Yoshiyuki Tomino is a revolutionary, not in the classical sense of course, but a power of change within the Japanese animation industry. One might know of his magnum opus, the world famous Mobile Suit Gundam series.
He goes by many nicknames, the most commonly known is “Kill ‘Em All Tomino”, and in China, he is known as “Black Hearted Tomino”. Indeed, he has a strong tendency to kill of his animated characters in cold blood and with pure emotionless logic, and it is this exact strict logic that introduced the “semi-scientific/relistic” category into Japanese animation mainstream. This is seen especially in the conversion of the super robot genre into the real robot genre.
A war is not fought and won by a single insanely powerful weapon and the raw emotions of one person, you need both quantity and quality, and a common faith to rally behind. This is one of the new and important realistic concepts that Tomino introduced into Mobile Suit Gundam.
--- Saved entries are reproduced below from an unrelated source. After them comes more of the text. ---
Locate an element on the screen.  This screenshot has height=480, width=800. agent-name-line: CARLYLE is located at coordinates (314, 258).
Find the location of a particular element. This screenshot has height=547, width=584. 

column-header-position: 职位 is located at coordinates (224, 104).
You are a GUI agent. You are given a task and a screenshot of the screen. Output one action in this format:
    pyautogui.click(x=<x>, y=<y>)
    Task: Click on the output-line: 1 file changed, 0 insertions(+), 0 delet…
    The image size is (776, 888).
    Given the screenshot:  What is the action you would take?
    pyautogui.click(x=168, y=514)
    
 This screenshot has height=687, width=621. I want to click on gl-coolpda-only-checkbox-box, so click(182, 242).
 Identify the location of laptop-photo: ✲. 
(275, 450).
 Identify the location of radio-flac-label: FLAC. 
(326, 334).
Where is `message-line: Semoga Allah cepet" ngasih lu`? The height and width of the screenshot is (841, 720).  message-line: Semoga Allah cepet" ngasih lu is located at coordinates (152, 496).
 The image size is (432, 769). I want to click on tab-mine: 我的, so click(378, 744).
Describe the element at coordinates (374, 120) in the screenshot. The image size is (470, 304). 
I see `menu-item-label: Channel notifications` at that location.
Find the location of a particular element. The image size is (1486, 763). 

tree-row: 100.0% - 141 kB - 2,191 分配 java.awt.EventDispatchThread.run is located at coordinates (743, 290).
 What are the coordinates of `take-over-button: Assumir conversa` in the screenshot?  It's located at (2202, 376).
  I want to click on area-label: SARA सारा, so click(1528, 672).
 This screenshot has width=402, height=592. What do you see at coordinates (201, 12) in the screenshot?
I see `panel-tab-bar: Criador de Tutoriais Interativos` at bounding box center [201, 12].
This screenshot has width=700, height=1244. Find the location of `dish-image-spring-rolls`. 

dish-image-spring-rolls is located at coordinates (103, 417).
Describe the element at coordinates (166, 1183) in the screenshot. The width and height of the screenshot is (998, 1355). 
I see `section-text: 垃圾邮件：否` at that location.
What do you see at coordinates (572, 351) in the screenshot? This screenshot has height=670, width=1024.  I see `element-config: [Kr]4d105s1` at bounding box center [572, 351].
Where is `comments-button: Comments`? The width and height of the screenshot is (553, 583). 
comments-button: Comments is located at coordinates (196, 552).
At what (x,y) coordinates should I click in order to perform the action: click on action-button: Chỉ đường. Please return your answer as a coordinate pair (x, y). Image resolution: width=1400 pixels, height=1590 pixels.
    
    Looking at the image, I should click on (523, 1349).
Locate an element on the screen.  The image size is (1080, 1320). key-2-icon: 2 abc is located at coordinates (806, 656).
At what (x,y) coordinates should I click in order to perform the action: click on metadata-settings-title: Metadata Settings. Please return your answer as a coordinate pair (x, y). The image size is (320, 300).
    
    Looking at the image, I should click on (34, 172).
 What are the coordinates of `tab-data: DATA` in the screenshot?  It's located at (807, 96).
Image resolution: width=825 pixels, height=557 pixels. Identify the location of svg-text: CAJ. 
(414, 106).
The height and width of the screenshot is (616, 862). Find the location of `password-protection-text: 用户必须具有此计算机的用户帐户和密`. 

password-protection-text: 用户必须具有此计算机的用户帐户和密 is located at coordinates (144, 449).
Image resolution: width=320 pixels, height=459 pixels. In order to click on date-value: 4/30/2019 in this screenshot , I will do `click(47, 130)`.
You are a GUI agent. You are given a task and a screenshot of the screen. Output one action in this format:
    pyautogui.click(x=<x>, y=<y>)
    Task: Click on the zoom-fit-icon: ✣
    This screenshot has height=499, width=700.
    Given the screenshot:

No more were the dominant days of invincible superheroes and ultra-weapons, and no more were there a pure black and white world of good and evil. Japanese animation started to change more … realistic.
In Mobile Suit Gundam, nearly every piece of sci-fi technology have some sort of realistic background that can be explained logically through scientific means. Maybe not all of them tend to be cost effective or completely reliable in real life, but they do work. Some examples would be that the mobile suits utilise AMBAC combat maneuvering, explaining their humanoid shapes apart from aesthetics. Huge orbital space colonies are designed with the O’neill colony cylinder plans in mind. Minovsky particle physics is based upon the muon, a real world subatomic elementary particle. It must also be mentioned that many military strategies, doctrine, and technological advancements shown in the anime are, on a military standpoint, completely logical given the situation. Tomino started a trend to give animation, manga, games, and novels of such genres a heavy realistic background setting of some kind.
In this aspect, Tomino is a revolutionary. It was even said that he was absolutely pissed when toys and models producers came to him asking to change his mobile suits to larger, huge robots. He envisioned smaller exo-skeleton suits, the most logical design of mechas on the battlefield.
He is also revolutionary for … speaking out vehemently against his audiences, fans, media, etc.
“You must be shitting me, my work has no problems at all.”
“Like it then watch it otherwise go fuck off.”
Then we have stuff like: “Only when an animation work succeeds in slapping the audiences faces hard does it become an eternal classic.”. The old dude is pretty brutal.